Sekiro: Shadows Die Twice è un gioco che stanca. Dal nemico più semplice ai middle boss fino ai veri boss dell’area di gioco. Bisogna armarsi di pazienza, tecnica e studiare. Non avere la possibilità di personalizzare tante skills in base al proprio stile di combattimento rende il tutto più ostico. Per questo si dovranno passare tante ore contro un nemico per capirne i punti di forza, ma soprattutto quelli deboli. Personalmente mi sono ritrovato ad affrontare due/tre boss di fila e infine arrendermi per poi riuscire ai primi tentativi il giorno seguente. Perché come detto in precedenza, Sekiro è capace di logorarti e colpirti al fianco. Rialzarsi da certi knock out non è affatto facile. I nemici sono stilisticamente stupefacenti, vari e avranno così tanti approcci che non ci si abituerà mai. E soprattutto non bisogna essere irruenti. Calma, tempismo ed i tasti L1/LT saranno vostri amici. La difesa è spesso la miglior arma per scalfire la postura e l’equilibrio dell’avversario. Poche middle boss fight saranno ripetitive. Dal punto di vista della longevità non rimarrete affatto delusi.

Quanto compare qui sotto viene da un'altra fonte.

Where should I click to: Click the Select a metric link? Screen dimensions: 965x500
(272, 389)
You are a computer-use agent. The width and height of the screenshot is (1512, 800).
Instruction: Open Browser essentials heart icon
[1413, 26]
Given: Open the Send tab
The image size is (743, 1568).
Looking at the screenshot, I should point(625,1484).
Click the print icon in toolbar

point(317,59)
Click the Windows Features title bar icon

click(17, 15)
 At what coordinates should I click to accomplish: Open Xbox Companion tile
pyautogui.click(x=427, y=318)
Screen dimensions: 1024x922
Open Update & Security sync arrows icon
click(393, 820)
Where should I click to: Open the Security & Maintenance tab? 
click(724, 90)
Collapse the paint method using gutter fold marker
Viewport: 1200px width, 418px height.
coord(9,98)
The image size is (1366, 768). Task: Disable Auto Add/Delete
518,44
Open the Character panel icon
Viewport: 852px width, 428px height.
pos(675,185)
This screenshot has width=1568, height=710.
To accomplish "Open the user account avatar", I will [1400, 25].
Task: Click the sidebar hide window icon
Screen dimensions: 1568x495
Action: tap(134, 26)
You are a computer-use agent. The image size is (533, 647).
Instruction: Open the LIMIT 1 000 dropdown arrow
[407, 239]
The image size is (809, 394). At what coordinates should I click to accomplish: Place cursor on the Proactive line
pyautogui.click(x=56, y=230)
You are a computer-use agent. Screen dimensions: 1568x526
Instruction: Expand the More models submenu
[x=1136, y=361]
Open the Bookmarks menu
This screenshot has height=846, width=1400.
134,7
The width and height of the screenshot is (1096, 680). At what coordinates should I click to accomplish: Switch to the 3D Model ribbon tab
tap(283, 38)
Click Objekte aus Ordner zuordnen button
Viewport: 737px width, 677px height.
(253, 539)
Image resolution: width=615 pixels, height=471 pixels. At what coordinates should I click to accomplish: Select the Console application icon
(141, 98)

Ma come ha fatto From Software a metterci il suo zampino? Semplice. Già dalle prime battute potrebbe capitarvi di imbattervi in zone non propriamente in linea con le vostre capacità, cosi come potreste non avere una lama mortale necessaria per buttare giù determinati nemici. È indubbio un certo parallelismo con la Petit Londo di Dark Souls. E poi il mal di drago che allontana gli uomini dalla propria umanità, una comunità corrotta che sta per essere distrutta da una malattia dirompente. Umanità e disagi che rievocano un mélange tra Dark Souls e la Yarnham di Bloodborne. E ancora gli affascinanti NPC che incontrerete lungo il vostro cammino, che provano a rivelarvi qualcosa, ma celano dell’oscuro che dovremo come sempre ricercare e interpretare. Shortcut, ascensori, meccanismi da attivare, ambientazioni fantastiche in continua evoluzione che passano dal rappresentare l’anima del Giappone come il vero Castello di Kanazawa, a degli abissi come le Catacombe o ancora la Città Infame. Sono solo nostri voli pindarici, lasciateci sognare, ma Miyazaki è riuscito ad autocitarsi spesso, un po’ alla Tarantino, non mancando novità. Finalmente il nostro personaggio vive, interagisce, ha una voce e potremmo compiere scelte vitali o meno, visti anche i soliti molteplici finali e soprattutto l’insolita scelta di optare per la resurrezione per aumentare la propria capacità vitale che potrebbe perturbare il mondo che ci circonda.